Die sowjetische Besetzung Osteuropas von 1945 bis 1989
Der vierte Fall, die sowjetische Besetzung Osteuropas (und die fortgesetzte Annexion der baltischen Staaten) während des Kalten Krieges, wird in Europa als ein weiterer klarer Beweis für Russlands fundamentale Bedrohung der europäischen Sicherheit gewertet.
Die sowjetische Besatzung war in der Tat brutal, aber auch sie hatte eine defensive Motivation, die in der westeuropäischen und amerikanischen Erzählung völlig übersehen wird.
Die Sowjetunion trug die Hauptlast des Sieges über Hitler und verlor im Krieg die bestürzende Anzahl von 27 Millionen Bürgern. Russland hatte deshalb am Ende des Krieges eine vordringliche Forderung, dass seine Sicherheitsinteressen durch einen Vertrag garantiert würden, der es vor künftigen Bedrohungen aus Deutschland und dem Westen im Allgemeinen schützt.
Der Westen, nun angeführt von den Vereinigten Staaten, verweigerte sich dieser grundlegenden Sicherheitsforderung der Sowjetunion. Der Kalte Krieg ist das Ergebnis der Weigerung des Westens, die vitalen Sicherheitsbedenken Russlands zu respektieren. Natürlich sagt die Geschichte des Kalten Krieges entsprechend der westlichen Erzählung genau das Gegenteil, dass der Kalte Krieg einzig und allein aus Russlands kriegerischen Versuchen resultierte, die Welt zu erobern!

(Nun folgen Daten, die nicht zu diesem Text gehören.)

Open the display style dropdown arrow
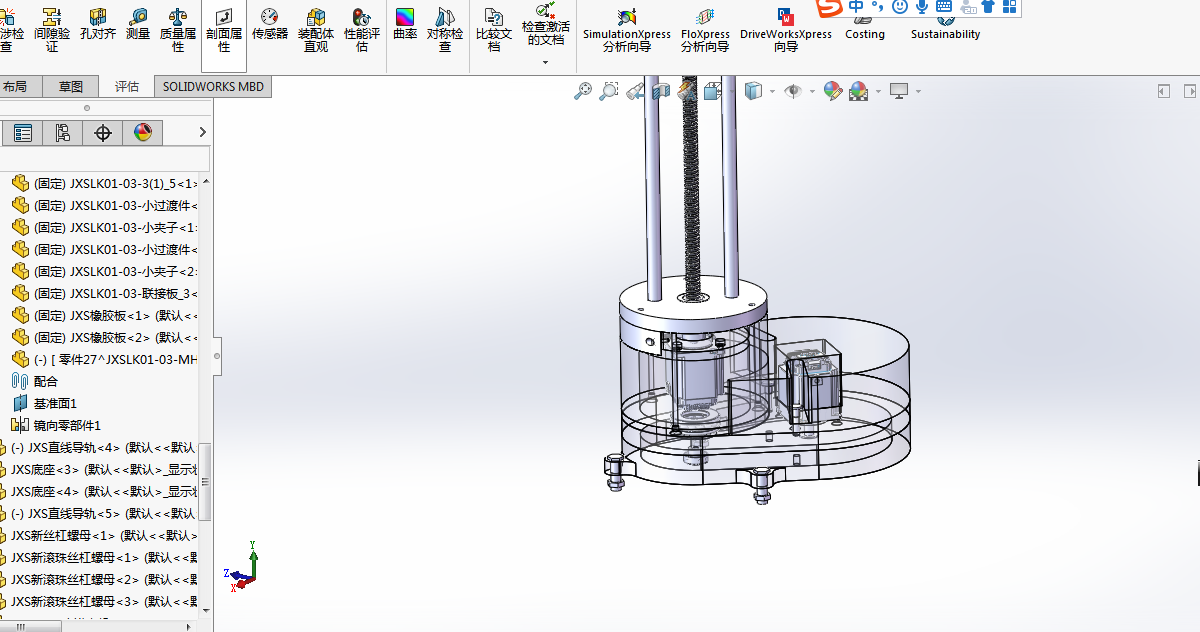The image size is (1200, 632). click(773, 92)
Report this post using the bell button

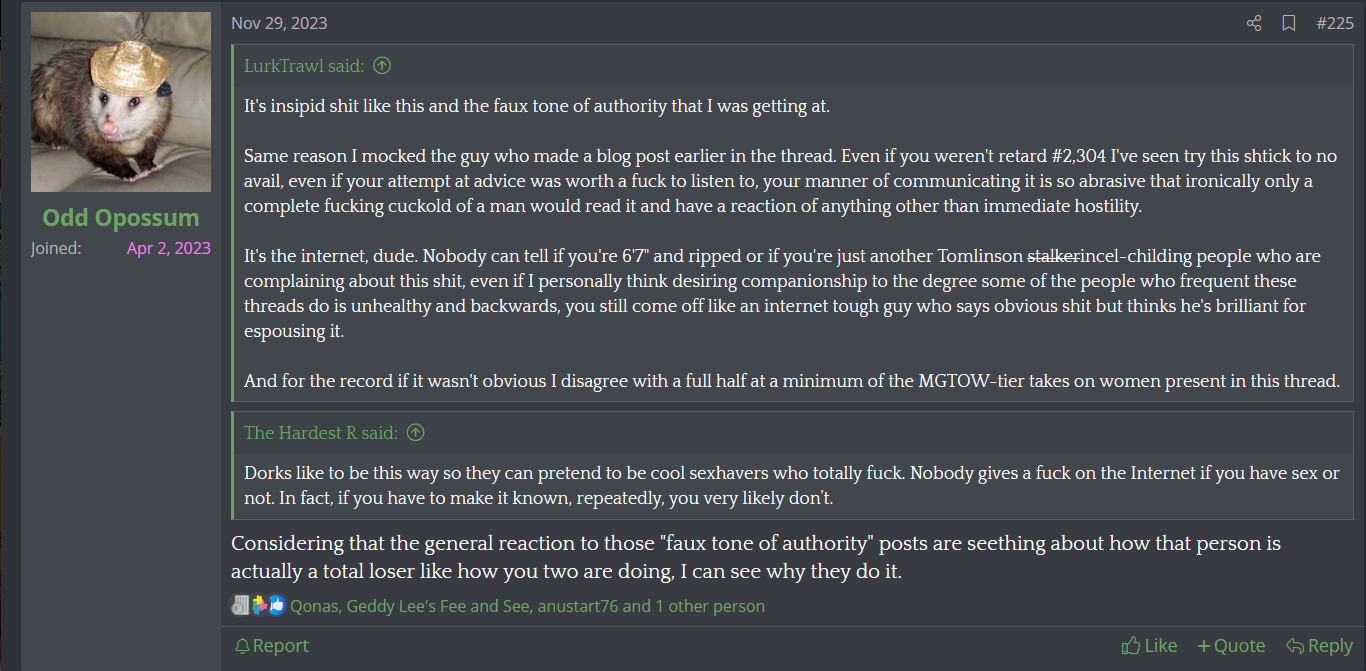coord(271,646)
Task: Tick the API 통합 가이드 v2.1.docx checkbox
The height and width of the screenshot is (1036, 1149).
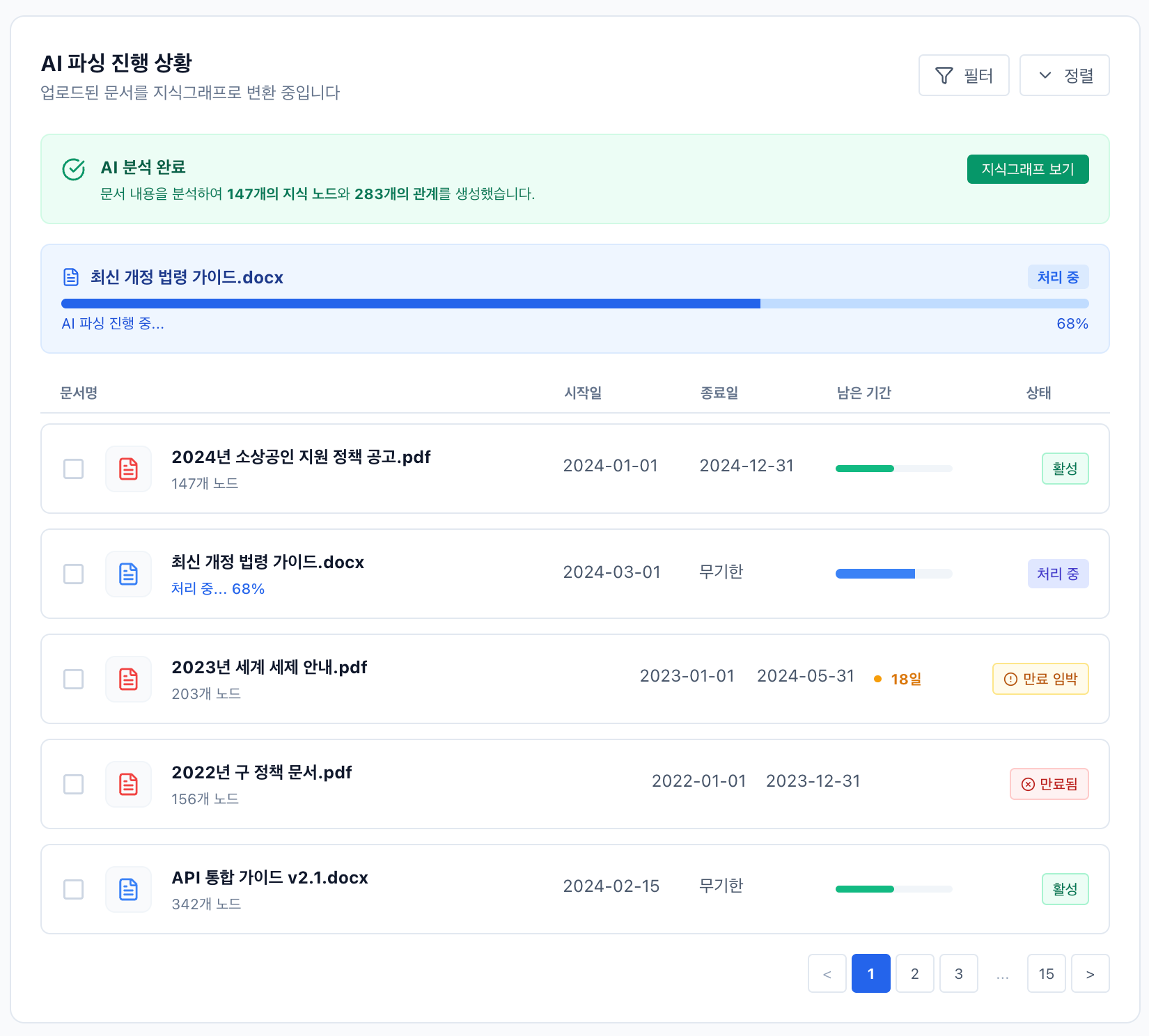Action: pyautogui.click(x=74, y=889)
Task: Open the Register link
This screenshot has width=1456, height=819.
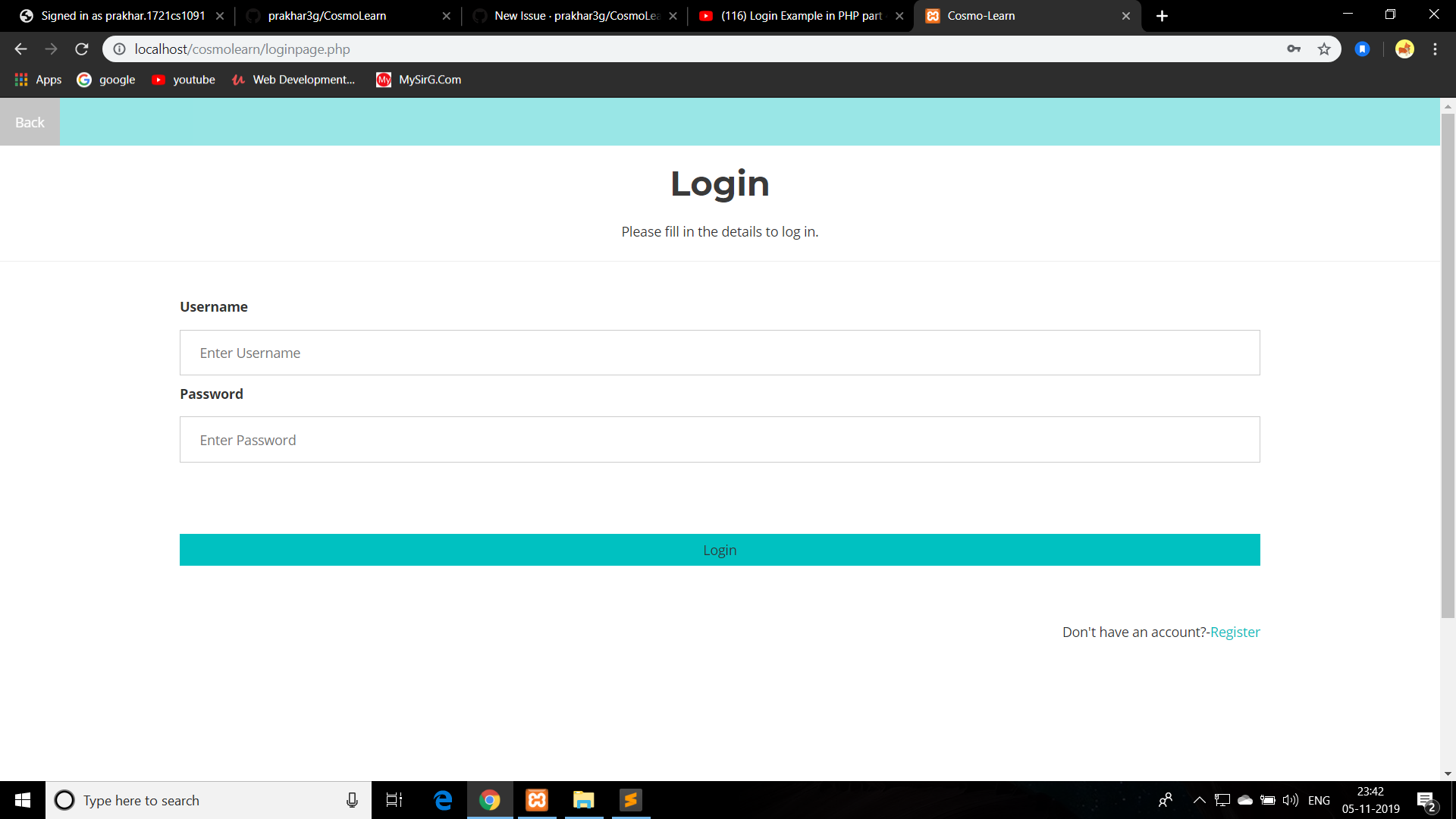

Hier ist die eigentliche Geschichte, die den Historikern gut bekannt, aber der Öffentlichkeit in den Vereinigten Staaten und Europa fast völlig unbekannt ist.
Am Ende des Krieges strebte die Sowjetunion einen Friedensvertrag an, der ein vereintes, neutrales und entmilitarisiertes Deutschland begründen sollte. Auf der Potsdamer Konferenz im Juli 1945 [5], an der die Führer der Sowjetunion, des Vereinigten Königreichs und der Vereinigten Staaten teilnahmen, einigten sich die drei alliierten Mächte auf „die vollständige Entwaffnung und Entmilitarisierung Deutschlands und die Vernichtung oder Kontrolle der deutschen Industrie, die für die militärische Produktion verwendet werden könnte“. Deutschland sollte vereinigt, befriedet und entmilitarisiert werden. All dies sollte durch einen Vertrag zur Beendigung des Krieges abgesichert werden. Tatsächlich haben die USA und das Vereinigte Königreich jedoch eifrig daran gearbeitet, dieses Kernprinzip zu untergraben.
„Operation Unthinkable“
Bereits im Mai 1945 beauftragte Winston Churchill seinen militärischen Generalstabschef damit, einen Kriegsplan auszuarbeiten, um Mitte 1945 einen Überraschungsangriff gegen die Sowjetunion zu beginnen, der den Codenamen „Operation Unthinkable“ [6] trug.
Während ein solcher Krieg von den britischen Militärplanern als undurchführbar erachtet wurde, setzte sich schnell die Vorstellung durch, dass sich die Amerikaner und Briten auf einen zukünftigen Krieg mit der Sowjetunion vorbereiten sollten. Die Kriegsplaner gingen davon aus, dass der wahrscheinliche Zeitpunkt für einen solchen Krieg die frühen 1950er-Jahre sein sollte.
Churchills Ziel war es offenbar, zu verhindern, dass Polen und andere Länder Osteuropas in die sowjetische Einflusssphäre gerieten. Auch in den Vereinigten Staaten sahen führende Militärplaner die Sowjetunion innerhalb weniger Wochen nach der Kapitulation Deutschlands im Mai 1945 als Amerikas nächsten Feind an.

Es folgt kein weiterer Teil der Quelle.